Suppose we are given a smooth function $z: \mathbb{R}^n \to \mathbb{R}$, a point $x_0 \in \mathbb{R}^n$ and a set $\mathcal{F}$ consisting of certain paths in $\mathbb{R}^n$, i.e. $f: [0,1] \to \mathbb{R}^n$ for $f \in \mathcal{F}$. Assume that for each $f \in \mathcal{F}$, there exists a $t \in [0,1]$ such that $f(t) = x_0$, and that the function $z \circ f: [0,1] \to \mathbb{R}$ has a local minimum in $t$. Under what conditions on $\mathcal{F}$ does it follow that $z$ has a local minimum at $x_0$?
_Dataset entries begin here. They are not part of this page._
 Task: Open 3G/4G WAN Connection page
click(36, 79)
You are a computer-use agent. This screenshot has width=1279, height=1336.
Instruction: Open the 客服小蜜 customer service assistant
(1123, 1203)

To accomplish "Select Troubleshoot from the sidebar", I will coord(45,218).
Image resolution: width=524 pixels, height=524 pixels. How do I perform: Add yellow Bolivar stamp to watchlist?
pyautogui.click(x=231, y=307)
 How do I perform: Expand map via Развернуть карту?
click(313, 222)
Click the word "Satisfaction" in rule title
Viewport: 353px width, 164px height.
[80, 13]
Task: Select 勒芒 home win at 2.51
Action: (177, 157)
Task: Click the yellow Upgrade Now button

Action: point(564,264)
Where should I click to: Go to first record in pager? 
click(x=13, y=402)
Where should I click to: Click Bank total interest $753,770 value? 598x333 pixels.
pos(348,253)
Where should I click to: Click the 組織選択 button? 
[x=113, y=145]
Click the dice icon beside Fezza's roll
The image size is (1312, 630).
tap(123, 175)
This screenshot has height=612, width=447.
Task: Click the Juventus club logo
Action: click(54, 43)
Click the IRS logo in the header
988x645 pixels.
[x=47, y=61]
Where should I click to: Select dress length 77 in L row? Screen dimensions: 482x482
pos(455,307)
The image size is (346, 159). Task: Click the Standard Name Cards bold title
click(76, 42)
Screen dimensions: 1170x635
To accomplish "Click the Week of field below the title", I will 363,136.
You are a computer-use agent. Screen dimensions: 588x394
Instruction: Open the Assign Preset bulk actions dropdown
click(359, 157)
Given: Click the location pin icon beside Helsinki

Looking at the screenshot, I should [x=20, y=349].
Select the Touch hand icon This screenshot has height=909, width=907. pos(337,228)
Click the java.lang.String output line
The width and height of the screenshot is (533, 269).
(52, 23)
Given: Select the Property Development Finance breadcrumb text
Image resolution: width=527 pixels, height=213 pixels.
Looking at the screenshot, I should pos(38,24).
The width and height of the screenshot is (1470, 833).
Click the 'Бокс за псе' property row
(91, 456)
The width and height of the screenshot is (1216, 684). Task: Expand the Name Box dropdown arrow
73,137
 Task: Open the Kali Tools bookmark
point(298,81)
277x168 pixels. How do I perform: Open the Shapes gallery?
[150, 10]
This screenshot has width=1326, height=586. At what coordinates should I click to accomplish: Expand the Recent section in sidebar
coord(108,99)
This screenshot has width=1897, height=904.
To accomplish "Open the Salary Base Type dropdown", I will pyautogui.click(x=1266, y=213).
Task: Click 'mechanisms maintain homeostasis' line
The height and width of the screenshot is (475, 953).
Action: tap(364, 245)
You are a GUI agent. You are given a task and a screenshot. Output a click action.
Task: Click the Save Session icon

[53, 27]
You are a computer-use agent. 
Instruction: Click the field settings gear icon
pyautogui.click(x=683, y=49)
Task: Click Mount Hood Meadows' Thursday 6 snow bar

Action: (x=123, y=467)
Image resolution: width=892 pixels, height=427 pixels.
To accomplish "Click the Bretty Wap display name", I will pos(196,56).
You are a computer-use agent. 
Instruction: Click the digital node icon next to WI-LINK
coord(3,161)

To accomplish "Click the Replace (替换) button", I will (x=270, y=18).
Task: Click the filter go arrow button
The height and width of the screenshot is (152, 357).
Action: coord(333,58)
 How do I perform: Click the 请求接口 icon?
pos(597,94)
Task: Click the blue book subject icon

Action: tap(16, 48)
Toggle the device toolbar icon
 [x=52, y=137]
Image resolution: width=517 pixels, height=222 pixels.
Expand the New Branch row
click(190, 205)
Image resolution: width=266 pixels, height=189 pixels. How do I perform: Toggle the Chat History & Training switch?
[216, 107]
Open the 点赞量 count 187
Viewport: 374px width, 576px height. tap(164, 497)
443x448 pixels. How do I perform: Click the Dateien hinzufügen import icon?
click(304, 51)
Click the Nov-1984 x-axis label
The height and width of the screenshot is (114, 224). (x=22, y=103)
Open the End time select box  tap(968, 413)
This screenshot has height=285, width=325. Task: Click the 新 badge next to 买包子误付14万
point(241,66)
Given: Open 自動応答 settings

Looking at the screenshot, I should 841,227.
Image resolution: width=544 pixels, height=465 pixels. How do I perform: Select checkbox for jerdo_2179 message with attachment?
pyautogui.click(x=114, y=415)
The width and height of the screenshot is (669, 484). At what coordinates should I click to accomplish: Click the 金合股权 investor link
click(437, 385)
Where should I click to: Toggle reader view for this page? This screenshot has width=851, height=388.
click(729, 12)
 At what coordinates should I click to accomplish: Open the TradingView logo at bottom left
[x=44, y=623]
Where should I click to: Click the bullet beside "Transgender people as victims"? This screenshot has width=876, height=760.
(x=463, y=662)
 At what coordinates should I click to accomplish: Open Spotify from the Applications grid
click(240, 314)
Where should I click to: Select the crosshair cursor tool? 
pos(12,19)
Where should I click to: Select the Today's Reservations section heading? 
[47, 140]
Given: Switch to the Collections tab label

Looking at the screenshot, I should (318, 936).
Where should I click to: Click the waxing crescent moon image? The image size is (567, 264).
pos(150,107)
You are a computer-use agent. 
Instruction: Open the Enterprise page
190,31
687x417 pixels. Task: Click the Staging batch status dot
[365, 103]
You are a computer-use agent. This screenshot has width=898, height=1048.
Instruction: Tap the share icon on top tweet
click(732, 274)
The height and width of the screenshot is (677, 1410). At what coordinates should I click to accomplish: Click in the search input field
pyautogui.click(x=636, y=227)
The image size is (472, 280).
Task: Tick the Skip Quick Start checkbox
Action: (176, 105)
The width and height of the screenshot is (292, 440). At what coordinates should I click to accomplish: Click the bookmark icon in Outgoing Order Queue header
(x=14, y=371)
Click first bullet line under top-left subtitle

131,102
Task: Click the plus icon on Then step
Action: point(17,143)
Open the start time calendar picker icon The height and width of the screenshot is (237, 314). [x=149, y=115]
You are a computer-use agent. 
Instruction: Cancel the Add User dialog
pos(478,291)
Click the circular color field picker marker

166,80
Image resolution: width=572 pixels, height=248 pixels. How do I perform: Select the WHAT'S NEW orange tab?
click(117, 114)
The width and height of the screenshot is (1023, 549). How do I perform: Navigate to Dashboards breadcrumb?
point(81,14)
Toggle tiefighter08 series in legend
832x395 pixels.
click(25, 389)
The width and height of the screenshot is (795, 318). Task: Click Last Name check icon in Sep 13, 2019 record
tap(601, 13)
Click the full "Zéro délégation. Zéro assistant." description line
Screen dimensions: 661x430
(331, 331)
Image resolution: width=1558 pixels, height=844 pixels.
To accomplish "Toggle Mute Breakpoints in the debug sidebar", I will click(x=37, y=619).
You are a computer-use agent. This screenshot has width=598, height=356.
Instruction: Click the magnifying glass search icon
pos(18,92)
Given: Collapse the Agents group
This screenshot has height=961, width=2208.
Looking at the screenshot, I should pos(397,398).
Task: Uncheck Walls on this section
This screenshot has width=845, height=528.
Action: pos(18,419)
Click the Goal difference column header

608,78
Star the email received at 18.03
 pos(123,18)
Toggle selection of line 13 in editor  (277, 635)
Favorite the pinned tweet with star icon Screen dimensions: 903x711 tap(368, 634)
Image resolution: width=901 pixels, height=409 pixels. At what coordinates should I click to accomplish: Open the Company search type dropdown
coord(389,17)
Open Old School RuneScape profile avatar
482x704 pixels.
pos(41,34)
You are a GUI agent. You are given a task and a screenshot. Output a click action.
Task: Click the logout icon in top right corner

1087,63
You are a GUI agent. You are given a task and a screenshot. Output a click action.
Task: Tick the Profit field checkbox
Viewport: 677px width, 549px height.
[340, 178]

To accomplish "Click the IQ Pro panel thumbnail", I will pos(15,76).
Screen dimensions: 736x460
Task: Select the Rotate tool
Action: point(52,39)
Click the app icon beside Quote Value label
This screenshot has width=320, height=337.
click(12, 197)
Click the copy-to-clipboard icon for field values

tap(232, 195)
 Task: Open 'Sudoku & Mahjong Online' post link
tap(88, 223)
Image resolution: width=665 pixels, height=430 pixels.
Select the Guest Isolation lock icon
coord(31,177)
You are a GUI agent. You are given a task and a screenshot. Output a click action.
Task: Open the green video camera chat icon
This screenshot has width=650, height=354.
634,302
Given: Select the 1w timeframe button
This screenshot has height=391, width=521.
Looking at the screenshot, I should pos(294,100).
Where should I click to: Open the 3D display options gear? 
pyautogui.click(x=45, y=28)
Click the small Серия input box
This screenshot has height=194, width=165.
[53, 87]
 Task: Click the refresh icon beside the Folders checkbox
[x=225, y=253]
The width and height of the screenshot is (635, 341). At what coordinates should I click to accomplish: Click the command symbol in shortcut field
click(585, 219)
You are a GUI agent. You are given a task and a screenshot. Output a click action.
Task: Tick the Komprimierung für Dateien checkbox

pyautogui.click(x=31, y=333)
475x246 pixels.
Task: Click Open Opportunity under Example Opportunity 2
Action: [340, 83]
Is is easily seen that it is enough if $\mathcal{F}$ consists of all continuous paths going through $x_0$. However, the set of straight lines going through $x_0$ is not enough (consider $x_0 = (0,0)$ and $z(x,y) = (y^2 - 2x)(y^2 - x)$, by Peano).
The standard argument to see that continuous paths are sufficient, is to assume not; i.e. there are points $(x_k)_{k\in\mathbb{N}}$ such that $x_k \to x_0$ and $z(x_k) < z(x_0)$. Now construct a continuous path along going through $(x_k)$ and you are done. So one may also consider which $\mathcal{F}$ are such that for each converging sequence of points $(x_k)$ one can find a subsequence $(x_{k_l})$ and an $f \in \mathcal{F}$ such that $f$ goes through $(x_{k_l})$.
Can we classify sets $\mathcal{F}$ for which the local minimality of $z$ holds? More specifically, I am interested in paths for which each component is twice differentiable.